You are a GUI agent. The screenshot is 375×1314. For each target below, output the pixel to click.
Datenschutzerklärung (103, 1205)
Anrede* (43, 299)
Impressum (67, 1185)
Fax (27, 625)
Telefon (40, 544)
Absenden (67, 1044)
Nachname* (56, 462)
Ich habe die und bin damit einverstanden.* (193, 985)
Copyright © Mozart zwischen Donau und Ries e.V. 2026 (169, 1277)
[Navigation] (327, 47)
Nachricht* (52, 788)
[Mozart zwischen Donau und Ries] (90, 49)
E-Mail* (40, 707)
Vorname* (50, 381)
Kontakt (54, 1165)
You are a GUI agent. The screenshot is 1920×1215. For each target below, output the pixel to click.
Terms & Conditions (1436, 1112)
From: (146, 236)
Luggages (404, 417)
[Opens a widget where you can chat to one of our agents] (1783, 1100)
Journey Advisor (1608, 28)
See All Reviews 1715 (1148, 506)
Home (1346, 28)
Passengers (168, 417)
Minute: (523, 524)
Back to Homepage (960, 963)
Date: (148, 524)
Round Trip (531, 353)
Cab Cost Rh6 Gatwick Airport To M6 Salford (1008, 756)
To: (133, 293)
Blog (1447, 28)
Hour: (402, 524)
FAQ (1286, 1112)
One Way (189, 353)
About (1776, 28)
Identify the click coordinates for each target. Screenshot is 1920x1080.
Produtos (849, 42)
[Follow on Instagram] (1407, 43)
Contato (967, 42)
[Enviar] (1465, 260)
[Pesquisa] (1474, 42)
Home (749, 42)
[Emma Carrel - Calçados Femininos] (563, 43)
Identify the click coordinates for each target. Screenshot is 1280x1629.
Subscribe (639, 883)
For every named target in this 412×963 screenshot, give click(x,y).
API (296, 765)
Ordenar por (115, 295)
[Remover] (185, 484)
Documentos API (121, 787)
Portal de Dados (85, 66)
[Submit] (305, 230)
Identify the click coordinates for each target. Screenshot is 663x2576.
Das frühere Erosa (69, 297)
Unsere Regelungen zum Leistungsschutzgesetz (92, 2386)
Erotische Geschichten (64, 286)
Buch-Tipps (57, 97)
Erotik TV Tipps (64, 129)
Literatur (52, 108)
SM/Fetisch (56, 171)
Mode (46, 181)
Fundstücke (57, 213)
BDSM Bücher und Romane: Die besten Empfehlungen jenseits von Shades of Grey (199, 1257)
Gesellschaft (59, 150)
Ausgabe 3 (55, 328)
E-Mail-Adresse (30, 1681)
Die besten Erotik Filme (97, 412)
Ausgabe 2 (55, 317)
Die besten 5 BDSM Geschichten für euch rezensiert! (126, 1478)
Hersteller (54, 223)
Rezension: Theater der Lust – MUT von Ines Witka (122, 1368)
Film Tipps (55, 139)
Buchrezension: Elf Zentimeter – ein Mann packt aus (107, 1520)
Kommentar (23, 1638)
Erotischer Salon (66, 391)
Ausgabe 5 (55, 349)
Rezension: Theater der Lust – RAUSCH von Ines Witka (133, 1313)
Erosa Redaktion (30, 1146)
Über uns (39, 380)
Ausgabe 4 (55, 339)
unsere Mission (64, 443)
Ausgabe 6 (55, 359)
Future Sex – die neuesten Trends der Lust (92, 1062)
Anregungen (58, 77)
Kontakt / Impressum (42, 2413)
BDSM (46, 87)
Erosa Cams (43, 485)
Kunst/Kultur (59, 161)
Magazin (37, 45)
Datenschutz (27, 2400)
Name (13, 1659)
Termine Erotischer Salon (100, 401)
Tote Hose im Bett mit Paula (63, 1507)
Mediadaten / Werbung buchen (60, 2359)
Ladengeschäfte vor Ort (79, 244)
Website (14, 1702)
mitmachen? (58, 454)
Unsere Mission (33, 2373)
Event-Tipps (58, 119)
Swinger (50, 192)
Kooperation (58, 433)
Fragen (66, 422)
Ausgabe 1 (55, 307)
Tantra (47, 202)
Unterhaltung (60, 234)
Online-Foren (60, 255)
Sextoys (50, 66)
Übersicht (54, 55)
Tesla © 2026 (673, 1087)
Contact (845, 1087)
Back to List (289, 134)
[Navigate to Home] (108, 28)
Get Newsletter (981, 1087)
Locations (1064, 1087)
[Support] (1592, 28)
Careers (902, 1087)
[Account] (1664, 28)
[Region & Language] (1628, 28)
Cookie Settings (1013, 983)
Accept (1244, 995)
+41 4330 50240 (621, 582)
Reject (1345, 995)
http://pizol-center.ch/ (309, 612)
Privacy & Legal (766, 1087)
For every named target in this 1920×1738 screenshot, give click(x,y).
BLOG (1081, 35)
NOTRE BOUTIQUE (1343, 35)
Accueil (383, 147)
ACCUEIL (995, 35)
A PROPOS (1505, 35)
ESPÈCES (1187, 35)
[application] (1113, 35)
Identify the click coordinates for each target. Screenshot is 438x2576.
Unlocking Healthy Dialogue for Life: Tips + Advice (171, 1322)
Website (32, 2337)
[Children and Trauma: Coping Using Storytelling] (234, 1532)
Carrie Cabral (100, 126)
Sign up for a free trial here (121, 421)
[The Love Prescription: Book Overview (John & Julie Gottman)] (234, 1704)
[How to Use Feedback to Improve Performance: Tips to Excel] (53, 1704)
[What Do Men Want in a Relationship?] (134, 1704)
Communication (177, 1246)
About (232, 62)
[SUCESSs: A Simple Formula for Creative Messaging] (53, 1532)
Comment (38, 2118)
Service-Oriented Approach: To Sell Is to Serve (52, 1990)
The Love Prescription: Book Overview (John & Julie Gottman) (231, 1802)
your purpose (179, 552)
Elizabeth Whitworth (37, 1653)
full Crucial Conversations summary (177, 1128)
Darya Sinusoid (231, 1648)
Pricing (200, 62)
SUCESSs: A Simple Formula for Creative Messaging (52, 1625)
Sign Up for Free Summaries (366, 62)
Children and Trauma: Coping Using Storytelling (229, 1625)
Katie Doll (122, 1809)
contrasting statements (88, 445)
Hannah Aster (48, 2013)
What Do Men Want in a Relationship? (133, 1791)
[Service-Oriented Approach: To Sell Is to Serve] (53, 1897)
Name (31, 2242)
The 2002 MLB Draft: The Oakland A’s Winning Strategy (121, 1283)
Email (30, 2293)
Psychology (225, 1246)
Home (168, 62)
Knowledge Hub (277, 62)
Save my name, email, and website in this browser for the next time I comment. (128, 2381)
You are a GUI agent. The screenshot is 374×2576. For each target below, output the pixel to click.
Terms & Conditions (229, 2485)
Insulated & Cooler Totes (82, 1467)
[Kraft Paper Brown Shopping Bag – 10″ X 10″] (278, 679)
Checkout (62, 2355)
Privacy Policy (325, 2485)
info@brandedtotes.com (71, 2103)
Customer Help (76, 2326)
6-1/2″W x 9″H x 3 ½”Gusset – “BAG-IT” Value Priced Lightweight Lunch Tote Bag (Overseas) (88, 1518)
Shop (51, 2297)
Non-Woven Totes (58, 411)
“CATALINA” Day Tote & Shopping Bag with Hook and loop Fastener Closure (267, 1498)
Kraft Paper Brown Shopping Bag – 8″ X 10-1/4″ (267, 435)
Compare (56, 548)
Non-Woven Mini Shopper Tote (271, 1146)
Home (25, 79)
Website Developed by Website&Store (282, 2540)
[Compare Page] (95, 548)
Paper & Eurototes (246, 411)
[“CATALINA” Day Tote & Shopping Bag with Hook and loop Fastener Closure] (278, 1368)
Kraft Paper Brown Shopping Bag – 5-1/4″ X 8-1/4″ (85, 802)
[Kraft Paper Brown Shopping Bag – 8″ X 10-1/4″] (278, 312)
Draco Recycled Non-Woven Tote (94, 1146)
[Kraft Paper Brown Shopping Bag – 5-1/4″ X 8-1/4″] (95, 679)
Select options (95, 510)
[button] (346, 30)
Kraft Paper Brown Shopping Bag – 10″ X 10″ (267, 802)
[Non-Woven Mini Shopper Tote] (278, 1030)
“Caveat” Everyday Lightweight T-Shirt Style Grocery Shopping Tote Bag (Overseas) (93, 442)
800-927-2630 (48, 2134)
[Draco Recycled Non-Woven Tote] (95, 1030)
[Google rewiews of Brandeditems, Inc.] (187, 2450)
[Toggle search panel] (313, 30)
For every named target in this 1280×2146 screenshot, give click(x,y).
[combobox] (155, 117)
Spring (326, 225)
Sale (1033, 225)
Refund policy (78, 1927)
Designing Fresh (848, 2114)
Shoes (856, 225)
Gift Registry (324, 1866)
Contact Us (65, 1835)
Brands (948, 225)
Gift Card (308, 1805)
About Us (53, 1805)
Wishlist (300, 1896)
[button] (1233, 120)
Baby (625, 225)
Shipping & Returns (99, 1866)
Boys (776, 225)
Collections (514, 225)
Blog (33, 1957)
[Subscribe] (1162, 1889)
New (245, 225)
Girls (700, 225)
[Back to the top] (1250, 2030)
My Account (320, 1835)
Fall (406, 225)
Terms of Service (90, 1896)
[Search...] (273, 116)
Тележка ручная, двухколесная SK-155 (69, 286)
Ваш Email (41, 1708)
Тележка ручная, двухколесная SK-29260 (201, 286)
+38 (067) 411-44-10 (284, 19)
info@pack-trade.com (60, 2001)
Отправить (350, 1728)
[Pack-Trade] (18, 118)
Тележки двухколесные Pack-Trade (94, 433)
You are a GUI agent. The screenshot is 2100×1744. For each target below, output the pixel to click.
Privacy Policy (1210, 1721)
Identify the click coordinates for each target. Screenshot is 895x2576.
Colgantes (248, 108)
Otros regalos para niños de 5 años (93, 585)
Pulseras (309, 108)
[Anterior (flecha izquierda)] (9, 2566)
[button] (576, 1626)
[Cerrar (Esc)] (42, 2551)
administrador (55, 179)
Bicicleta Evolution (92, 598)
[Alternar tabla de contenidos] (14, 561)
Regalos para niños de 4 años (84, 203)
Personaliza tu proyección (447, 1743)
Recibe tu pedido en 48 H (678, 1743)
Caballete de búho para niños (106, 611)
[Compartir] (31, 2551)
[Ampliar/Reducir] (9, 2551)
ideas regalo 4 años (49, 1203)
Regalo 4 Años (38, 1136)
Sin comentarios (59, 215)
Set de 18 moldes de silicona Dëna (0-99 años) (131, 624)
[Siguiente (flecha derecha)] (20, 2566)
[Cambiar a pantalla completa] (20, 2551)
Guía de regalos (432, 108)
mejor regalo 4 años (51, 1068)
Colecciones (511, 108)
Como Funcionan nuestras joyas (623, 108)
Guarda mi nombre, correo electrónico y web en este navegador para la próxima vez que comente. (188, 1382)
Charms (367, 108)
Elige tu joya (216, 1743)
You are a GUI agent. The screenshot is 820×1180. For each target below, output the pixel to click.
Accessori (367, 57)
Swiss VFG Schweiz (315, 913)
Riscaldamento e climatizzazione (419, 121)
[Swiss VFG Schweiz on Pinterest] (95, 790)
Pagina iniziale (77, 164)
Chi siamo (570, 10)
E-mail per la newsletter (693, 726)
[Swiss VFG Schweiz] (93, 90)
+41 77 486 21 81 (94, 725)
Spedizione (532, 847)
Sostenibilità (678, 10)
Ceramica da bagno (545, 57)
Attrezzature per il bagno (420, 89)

Task:
Which lines of the records above contain the word "loop"? Copy each of them.

Exercise answer:
“CATALINA” Day Tote & Shopping Bag with Hook and loop Fastener Closure (267, 1498)
[“CATALINA” Day Tote & Shopping Bag with Hook and loop Fastener Closure] (278, 1368)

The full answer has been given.